When used well, this sneaky technique is useful because it helps to immerse the reader in the story. Although this might sound like it would annoy the reader, it has the opposite effect – it makes them curious. It makes them want to imagine what else happens in your story’s “world” and it makes them want more. It can also be a sneaky way to give your characters and/or story more depth than is shown on the page.

This technique is nothing new though and the most famous example of it can be seen in Sir Arthur Conan Doyle’s “Sherlock Holmes” stories. Although most of Doyle’s stories will focus on just one of Sherlock Holmes’ cases, there will occasionally be ultra-brief references to some of Holmes’ previous cases. Some of these will be cases that appear in other stories but, in a stroke of genius, some of them aren’t.

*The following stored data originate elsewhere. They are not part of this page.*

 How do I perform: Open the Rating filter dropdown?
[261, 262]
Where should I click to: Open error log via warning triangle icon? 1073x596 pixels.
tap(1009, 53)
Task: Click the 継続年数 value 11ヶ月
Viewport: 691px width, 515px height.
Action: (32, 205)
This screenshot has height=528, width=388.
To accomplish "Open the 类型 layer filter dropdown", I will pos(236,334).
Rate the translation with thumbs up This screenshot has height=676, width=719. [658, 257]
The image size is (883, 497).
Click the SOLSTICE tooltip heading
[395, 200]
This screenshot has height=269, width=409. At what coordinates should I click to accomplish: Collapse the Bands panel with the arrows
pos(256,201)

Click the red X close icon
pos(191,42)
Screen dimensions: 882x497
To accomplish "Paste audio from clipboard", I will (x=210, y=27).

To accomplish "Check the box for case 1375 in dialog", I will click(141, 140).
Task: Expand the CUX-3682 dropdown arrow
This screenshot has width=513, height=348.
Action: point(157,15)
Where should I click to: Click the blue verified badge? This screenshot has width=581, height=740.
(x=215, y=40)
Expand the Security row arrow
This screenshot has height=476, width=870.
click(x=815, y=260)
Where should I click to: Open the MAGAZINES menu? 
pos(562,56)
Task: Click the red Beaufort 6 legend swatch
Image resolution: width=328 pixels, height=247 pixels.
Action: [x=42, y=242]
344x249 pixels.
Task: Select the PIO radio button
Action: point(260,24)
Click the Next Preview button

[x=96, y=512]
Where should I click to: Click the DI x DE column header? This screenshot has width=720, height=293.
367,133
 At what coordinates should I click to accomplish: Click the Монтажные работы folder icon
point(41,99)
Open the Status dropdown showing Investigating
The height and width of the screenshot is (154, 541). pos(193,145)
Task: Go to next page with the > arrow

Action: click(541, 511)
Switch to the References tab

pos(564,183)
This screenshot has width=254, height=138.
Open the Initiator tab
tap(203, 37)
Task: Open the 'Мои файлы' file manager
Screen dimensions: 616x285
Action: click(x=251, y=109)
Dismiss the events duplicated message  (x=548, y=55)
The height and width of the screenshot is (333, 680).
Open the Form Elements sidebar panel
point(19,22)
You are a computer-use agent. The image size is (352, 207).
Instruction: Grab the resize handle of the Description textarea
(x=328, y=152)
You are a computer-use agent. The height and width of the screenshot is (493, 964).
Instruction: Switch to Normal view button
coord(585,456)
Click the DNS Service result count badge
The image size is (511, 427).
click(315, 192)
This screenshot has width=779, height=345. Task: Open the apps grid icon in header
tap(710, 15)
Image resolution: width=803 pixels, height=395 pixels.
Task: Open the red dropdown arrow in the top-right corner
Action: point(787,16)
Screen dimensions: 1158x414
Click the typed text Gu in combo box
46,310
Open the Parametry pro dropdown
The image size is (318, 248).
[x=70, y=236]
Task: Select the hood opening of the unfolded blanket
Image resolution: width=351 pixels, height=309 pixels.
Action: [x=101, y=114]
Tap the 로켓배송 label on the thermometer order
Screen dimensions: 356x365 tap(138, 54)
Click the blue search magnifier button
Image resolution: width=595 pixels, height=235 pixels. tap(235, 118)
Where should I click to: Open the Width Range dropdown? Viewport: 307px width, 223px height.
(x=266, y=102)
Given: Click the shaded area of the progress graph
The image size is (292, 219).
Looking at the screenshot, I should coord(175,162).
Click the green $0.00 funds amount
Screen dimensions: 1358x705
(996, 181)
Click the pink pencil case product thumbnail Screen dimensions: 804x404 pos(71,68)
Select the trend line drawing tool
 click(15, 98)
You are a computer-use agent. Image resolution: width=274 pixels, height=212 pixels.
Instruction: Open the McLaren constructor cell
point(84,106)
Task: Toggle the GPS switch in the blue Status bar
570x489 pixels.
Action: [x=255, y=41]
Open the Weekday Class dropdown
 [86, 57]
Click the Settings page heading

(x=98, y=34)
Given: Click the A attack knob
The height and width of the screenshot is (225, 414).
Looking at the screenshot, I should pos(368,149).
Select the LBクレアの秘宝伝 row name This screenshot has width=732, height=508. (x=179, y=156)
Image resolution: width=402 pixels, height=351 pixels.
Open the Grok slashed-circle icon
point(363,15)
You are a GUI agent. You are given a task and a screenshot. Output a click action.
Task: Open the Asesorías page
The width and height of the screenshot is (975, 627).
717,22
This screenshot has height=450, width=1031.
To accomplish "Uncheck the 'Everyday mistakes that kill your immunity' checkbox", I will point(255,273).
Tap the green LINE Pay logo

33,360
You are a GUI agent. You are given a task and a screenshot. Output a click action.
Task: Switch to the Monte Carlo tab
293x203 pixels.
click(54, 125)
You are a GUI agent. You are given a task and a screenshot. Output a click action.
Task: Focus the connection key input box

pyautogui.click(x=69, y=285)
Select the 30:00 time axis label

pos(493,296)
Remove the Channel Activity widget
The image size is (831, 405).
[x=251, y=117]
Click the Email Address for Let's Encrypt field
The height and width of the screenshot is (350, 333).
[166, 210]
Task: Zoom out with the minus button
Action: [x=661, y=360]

This hints to the reader that they’re only seeing a few of the many intriguing mysteries that Holmes has solved. Not only does this make him seem like a character that exists independently of the events shown in the stories, but it also makes him seem like a more prolific detective too.

3) Easily- readable historical narration: One of the clever things that I’ve noticed in historical novels written in the 21st century, like Natasha Pulley’s “The Watchmaker Of Filigree Street” and C. J. Sansom’s “Lamentation”, is how they’re able to create an ‘authentic’ historical setting whilst still using first-person narration that is very readable to modern audiences.

The narration in both these novels still sounds a lot like something from Victorian London/Tudor England, but these novels are as easy and intuitive to read as a non-historical modern novel would be. And, if you’ve ever tried to read anything that is actually from Victorian or Tudor times, then you’ll know how… challenging… these things can be to read when compared to modern writing.

So, how do they do it? These writers look at the general linguistic features of writing from these times and then apply some of the underlying “rules” from this to more straightforward modern-style narration. The important thing is choosing which rules to follow and which ones to ignore. Basically, if a rule gets in the way of the story, then it has to go.

For example, the Victorian-style narration in Pulley’s “The Watchmaker Of Filigree Street” keeps the formal language and style used in 19th century fiction, but sticks to using words and sentence structures that modern readers will easily understand. On the other hand, the narration ditches the frequent references to classical mythology that are a common part of 19th century fiction (because modern readers will be confused by these).

Likewise, the 16th century-style narration in Sansom’s “Lamentation” is kept very readable because it uses a slightly modernised version of the more “matter of fact” tone used in non-fiction writing from this time (rather than, say, the elegant theatrical poetry of Shakespeare). In other words, it focuses on using the more “timeless” parts of the English language, but with modern spelling and grammar. This is then complimented by a few carefully-chosen historical words and phrases that usually make sense from the context that they’re used in.

So, yes, if you want to make historical fiction narration more readable, then look at the “rules” used by writers of the time you are studying and then try to find an unobtrusive way to apply some of them to more modern-style narration.